→ **Recorded information**:

......

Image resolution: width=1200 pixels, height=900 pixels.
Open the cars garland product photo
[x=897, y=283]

......

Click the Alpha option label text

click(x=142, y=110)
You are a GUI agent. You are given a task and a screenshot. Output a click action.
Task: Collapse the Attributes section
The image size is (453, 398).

......

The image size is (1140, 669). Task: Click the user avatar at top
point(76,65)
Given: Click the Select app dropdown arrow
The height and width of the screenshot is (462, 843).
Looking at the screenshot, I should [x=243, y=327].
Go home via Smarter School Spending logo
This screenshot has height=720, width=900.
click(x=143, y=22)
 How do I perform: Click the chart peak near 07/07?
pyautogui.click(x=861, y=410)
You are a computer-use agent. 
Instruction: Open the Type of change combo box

......

Copy out each line of the entries that holds "agent".

You are a GUI agent. You are given a task and a screenshot. Output a click action.
You are a computer-use agent. 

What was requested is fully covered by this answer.